Gerechtshof Amsterdam

Datum uitspraak
24 maart 2020
Publicatiedatum
24 maart 2020
Zaaknummer
200.261.542/01 en 02 OK
Instantie
Gerechtshof Amsterdam
Type
Uitspraak
Rechtsgebied
Civiel recht; Ondernemingsrecht
Procedures
  • Eerste aanleg - meervoudig
Vindplaatsen
  • Rechtspraak.nl
AI samenvatting door LexboostAutomatisch gegenereerd

Beëindiging enquêteprocedure en niet-ontvankelijk verklaring na intrekking verzoeken vaststelling wanbeleid

Op 24 maart 2020 heeft de Ondernemingskamer van het Gerechtshof Amsterdam uitspraak gedaan in de zaak met de nummers 200.261.542/01 en 02 OK. De zaak betreft een enquêteprocedure die was aangespannen door de besloten vennootschap [A] tegen de besloten vennootschap Museum Hotel B.V. en de belanghebbenden [B] en [C]. De procedure was gestart naar aanleiding van vermoedens van wanbeleid binnen Museum Hotel over de periode van 1 april 2007 tot en met 31 maart 2018. In eerdere beschikkingen had de Ondernemingskamer een onderzoek bevolen en onmiddellijke voorzieningen getroffen, waaronder de schorsing van [C] als bestuurder van Museum Hotel.
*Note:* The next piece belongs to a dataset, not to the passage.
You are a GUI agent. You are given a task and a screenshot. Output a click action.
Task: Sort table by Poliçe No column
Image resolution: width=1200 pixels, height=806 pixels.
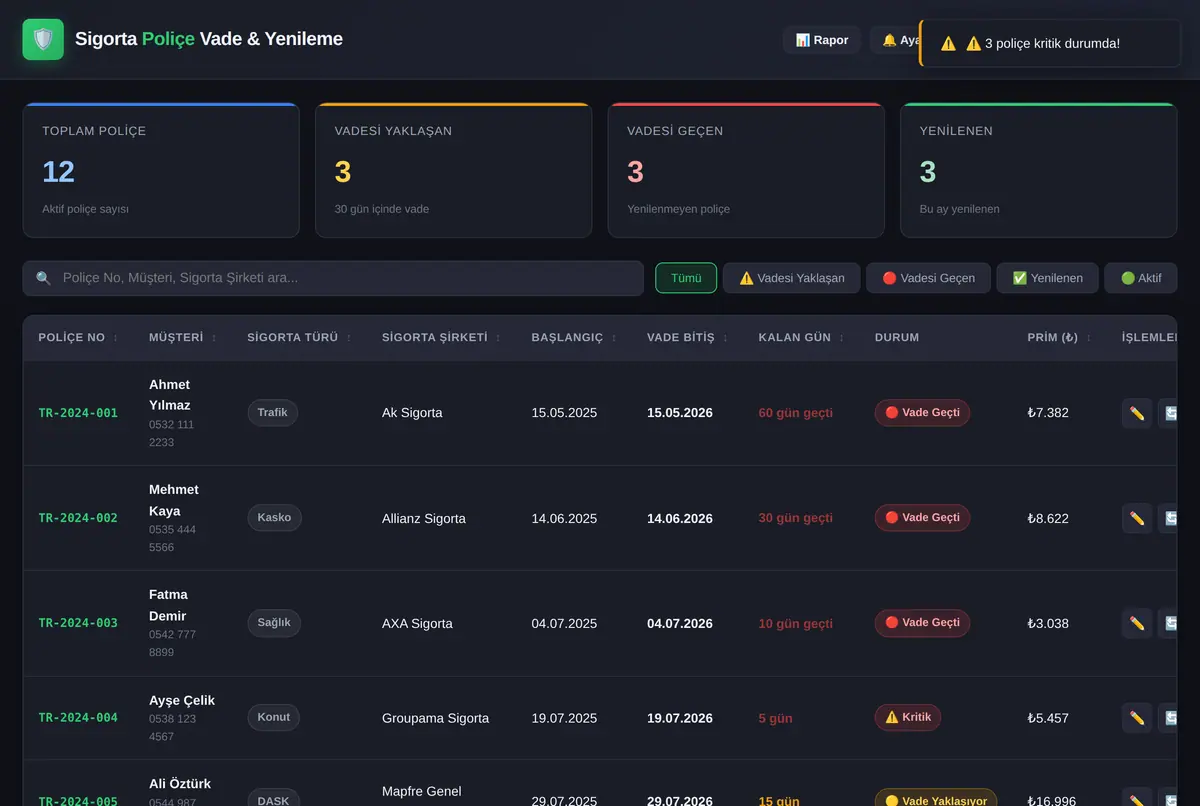(x=78, y=338)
Echter, op 16 maart 2020 heeft Museum Hotel, vertegenwoordigd door mr. R.J.W. Analbers, het verzoek tot vaststelling van wanbeleid ingetrokken na het treffen van een minnelijke regeling met [A]. Dit werd gevolgd door een soortgelijke intrekking van het verzoek door [A] op 17 maart 2020, en instemming van de belanghebbenden [B] en [C] op 20 maart 2020. Gezien deze ontwikkelingen heeft de Ondernemingskamer geoordeeld dat de verzoeken tot vaststelling van wanbeleid niet verder beoordeeld hoeven te worden en heeft zij de verzoeken niet-ontvankelijk verklaard.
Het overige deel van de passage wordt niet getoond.